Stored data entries
********

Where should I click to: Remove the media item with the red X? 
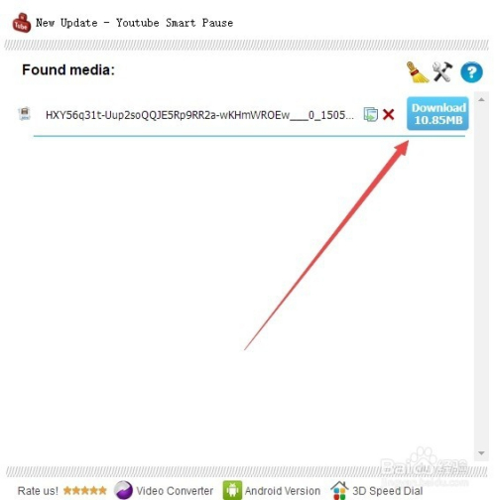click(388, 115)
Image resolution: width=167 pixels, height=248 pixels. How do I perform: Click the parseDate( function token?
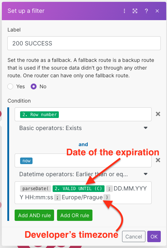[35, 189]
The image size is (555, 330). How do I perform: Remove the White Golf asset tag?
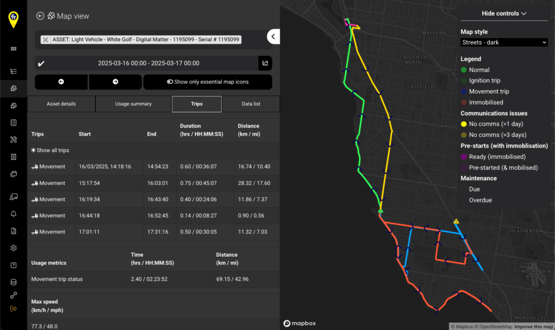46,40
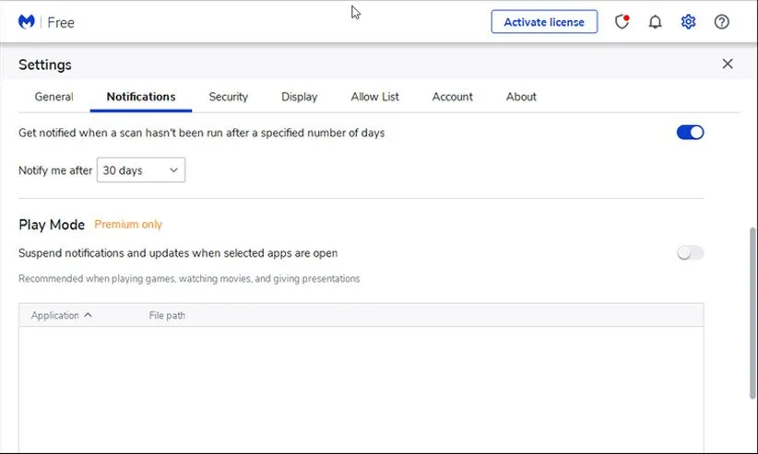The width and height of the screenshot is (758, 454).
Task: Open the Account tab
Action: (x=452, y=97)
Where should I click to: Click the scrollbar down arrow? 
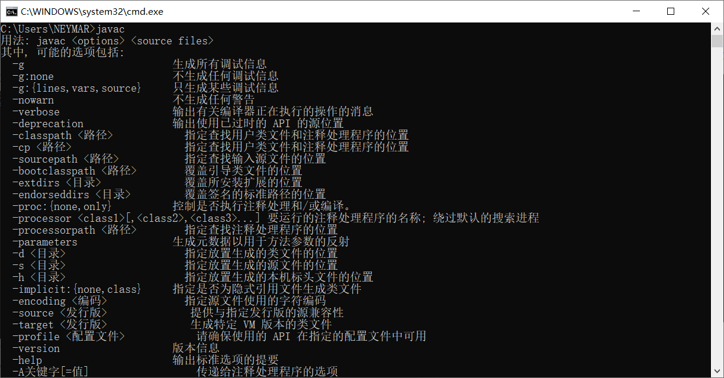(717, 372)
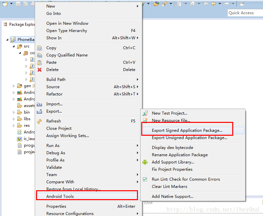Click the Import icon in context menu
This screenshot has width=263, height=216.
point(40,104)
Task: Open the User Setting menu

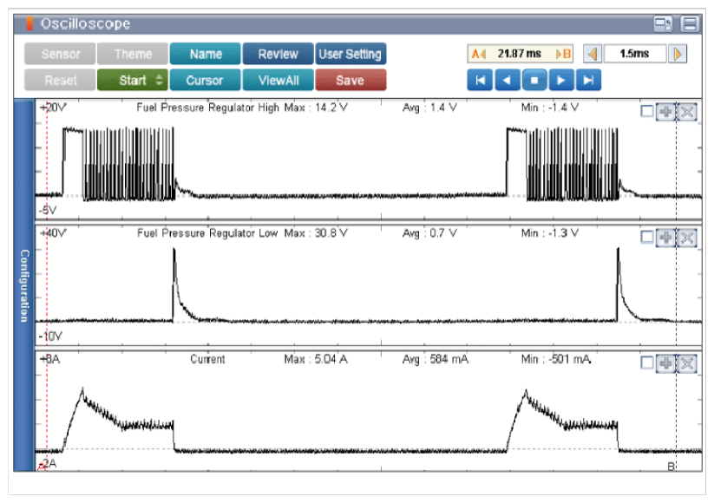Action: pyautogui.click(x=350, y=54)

********

Problem statement - Although the records above contain pictures, output every line exactly and leave the pictures out.

Written answer -
Where should I click to: Remove the media item with the red X? 
click(388, 115)
Image resolution: width=167 pixels, height=248 pixels. How do I perform: Click the parseDate( function token?
[35, 189]
The image size is (555, 330). How do I perform: Remove the White Golf asset tag?
46,40
The width and height of the screenshot is (758, 454).
Task: Open the Account tab
Action: (x=452, y=97)
Where should I click to: Click the scrollbar down arrow? 
(717, 372)
Click the Import icon in context menu
This screenshot has width=263, height=216.
point(40,104)
Task: Open the User Setting menu

Action: pyautogui.click(x=350, y=54)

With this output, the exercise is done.